Even that, which is difficult enough as it is, is only the beginning. A long-term settlement has to establish strong confederal institutions which can guarantee equal citizenship and secure diversity and which can command assent by devolving power and defending minority rights. We are at the start of a huge process of change, but it will only happen if all the parties concerned are prepared to make concessions which up to now would have seemed impossible, including acceptance of an Islamic state provided it is not enforced by the sword and the gun and rests on consent. But impossible things can happen in the face of impending cataclysmic disaster.


  1. Mike says:

    Singularly missing from Michael’s international conference is any representative of the Iraqi people themselves. The spread of ISIS should not be seen merely as blowback from a disastrous invasion and occupation of Iraq by western powers eleven years ago: it’s also a fallback opportunity for those powers in some ways. It’s interesting that the Maliki government that has now been removed was unable to guarantee immunity for US troops nor a legally binding oil extraction agreement. Now this regime has been elbowed aside, with the US having suddenly discovered after several years that it was irredeemably sectarian, these issues are right back on the table. Interesting too that the US is willing to work with Kurdish forces who are offering very generous terms for the oil. And let’s not forget the plan articulated by Joe Biden when he was a mere Senator – and always in the background if a unitary Iraq couldn’t deliver what the US wanted – for the three-way Balkanisation of Iraq into discreet Sunni, Shia and Kurdish zones – something that might precipitate a level of violence comparable to that accompanying the 1945 partition of India. But would that really matter to the US as long as its long-term economic and geopolitical interests in the region were secured? I have absolutely no belief that Saudi, Russia or the US can play anything but a negative role in the resolution of Iraq’s problems, and my opinion is amply vindicated by the historical record.
    Mike Phipps

  2. David Ellis says:

    Asking the semi-colonial, wannabe regional power, tin pot tyrannies of Iran and Saudi Arabia to solve the problems of Iraq is like asking the Zionists to help the Palestinians.

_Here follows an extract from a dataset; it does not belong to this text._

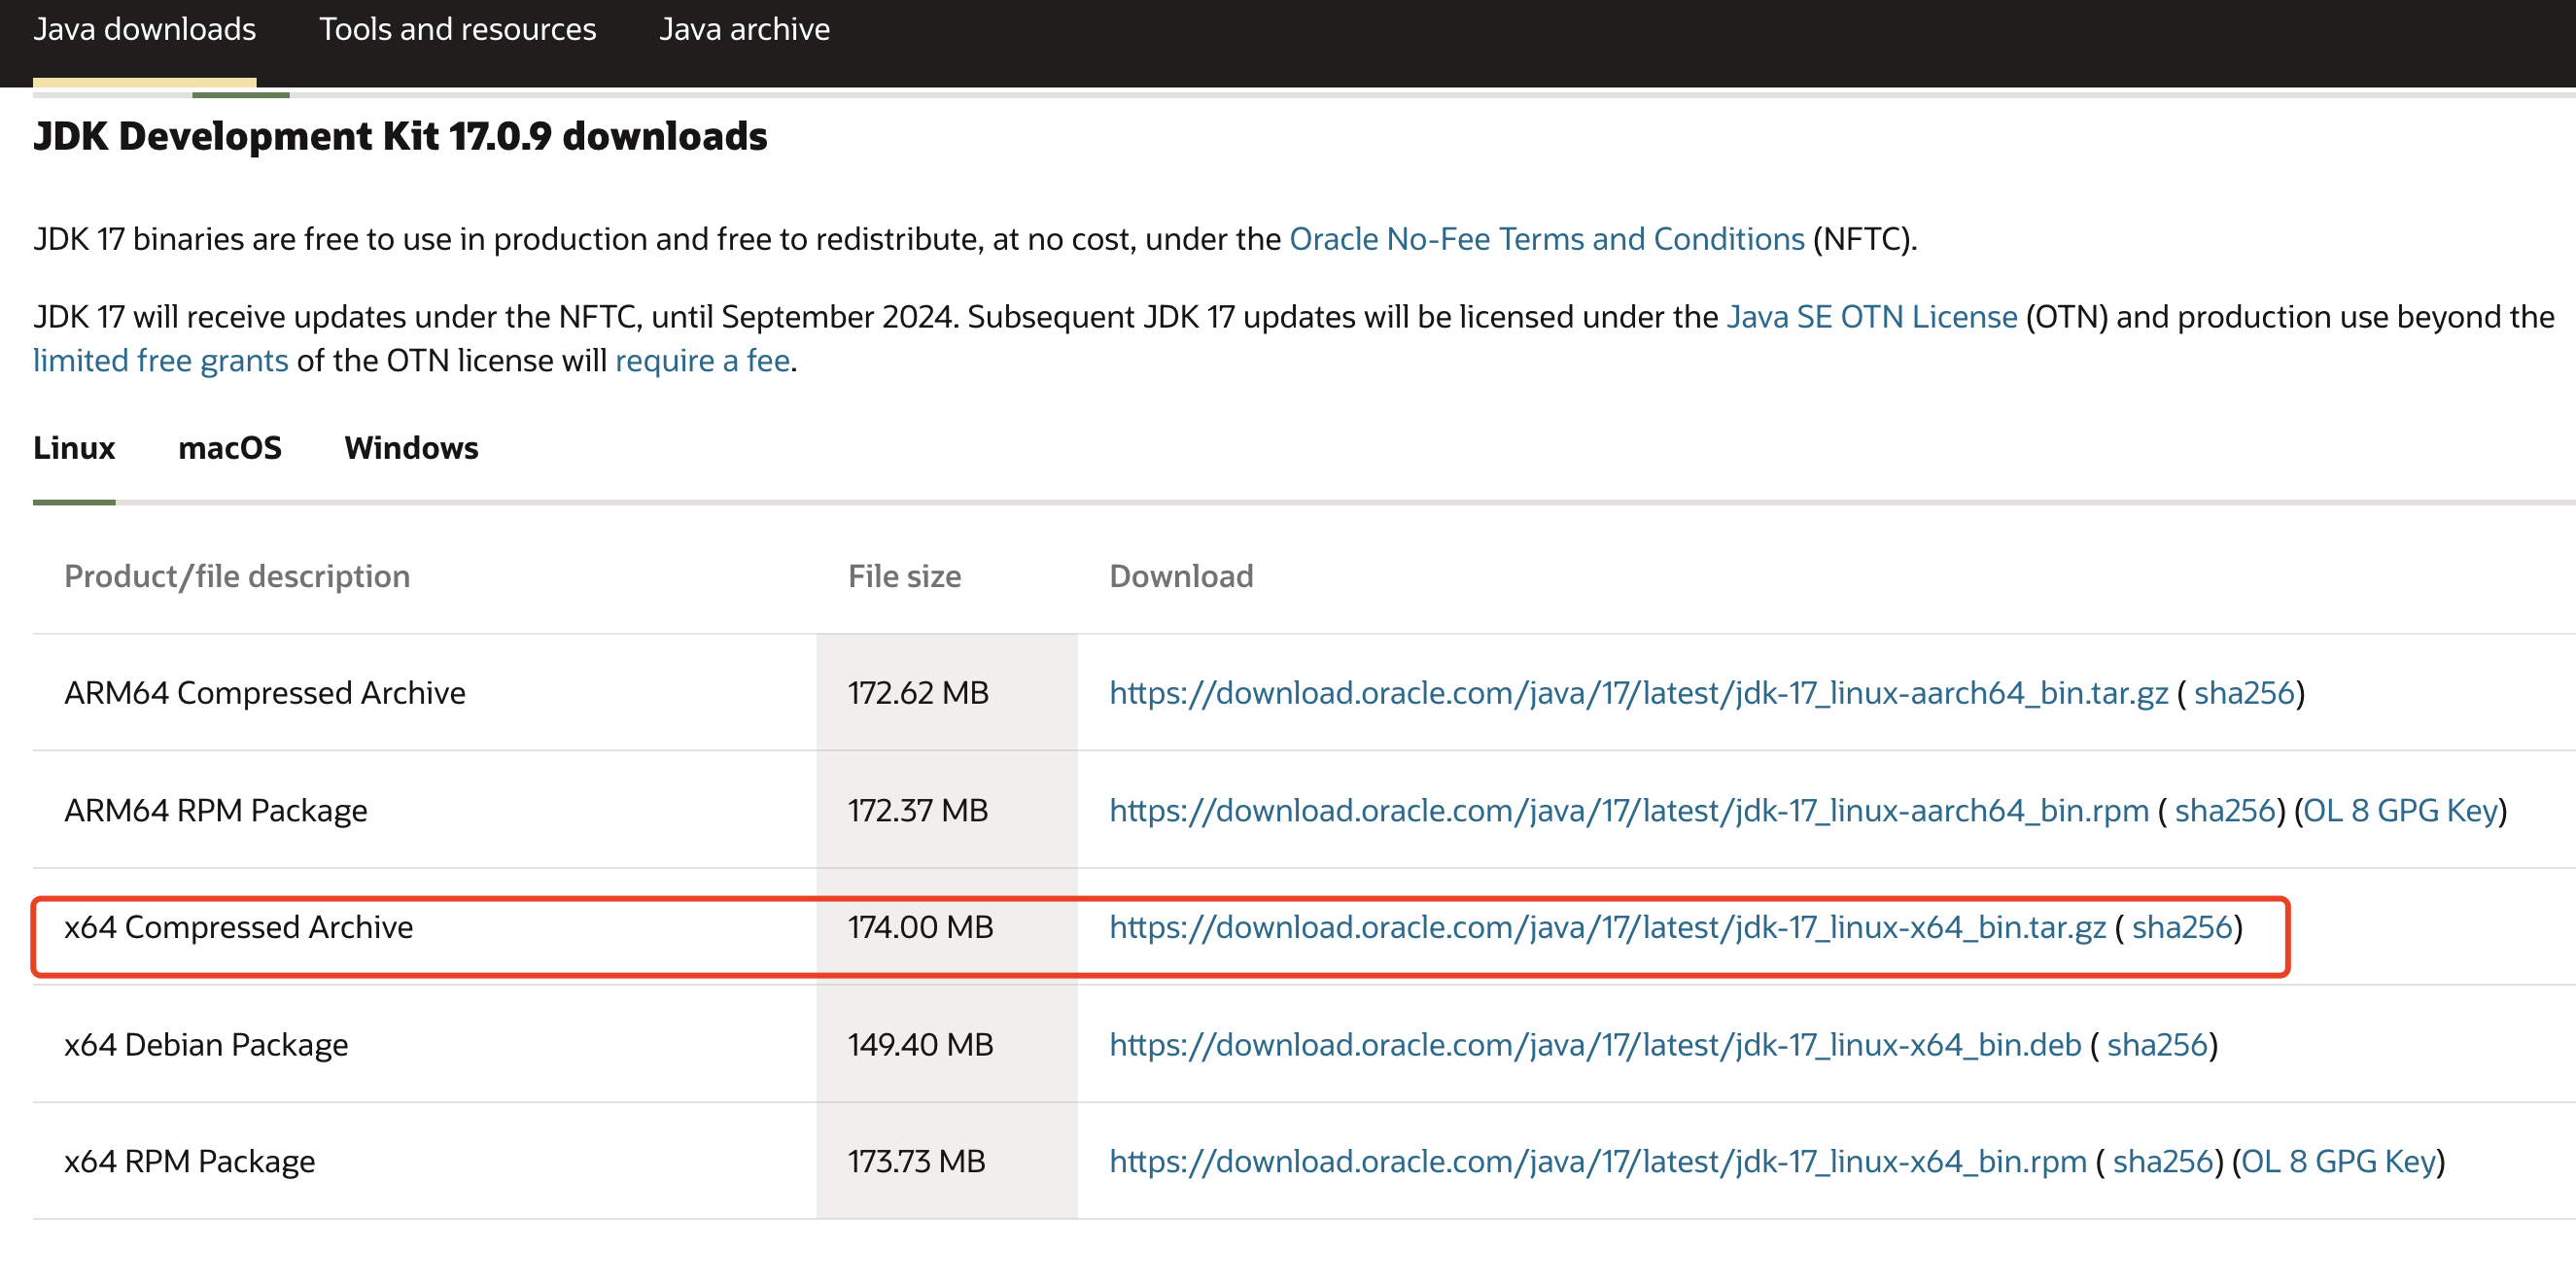2576x1285 pixels.
Task: Download the x64 Debian .deb package
Action: click(1594, 1044)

    The momentous, courageous, awesome Arab Spring threatened to bring democracy to the Middle East and even Iran but of course Western imperialism and its erstwhile Russian partners were not having that. They backed the tyrants in Syria and Egypt and the sectarians elsewhere ensuring that the Arab Spring was drowned in blood with over 200,000 Syrians killed without a word being said and of course the Western left, rancid, corrupted, degenerate with the Stalinist hangover backed these forces too. The so-called left should have backed the Arab Spring unconditionally but demonstrating its utter cynicism once again it used `anti-imperialism’ as an excuse to back its enemies and at the same time re-categorise Congress and Parliament as the vanguard of the anti-imperialist movement as opposed to the black heart of finance capital. The Stalinist left have betrayed the Arab world since Stalin himself took over the Soviet Union. The Arab Spring offered the chance of redemption. This was spurned by the neo-Stalinist sects who are heirs to the once powerful Stalinist organisations setting back the cause of socialism in the Middle East for even more years.

  3. swatantra says:

    Walk away. We’ve done enough damage already.
    The iraqis will get over it, in their own way.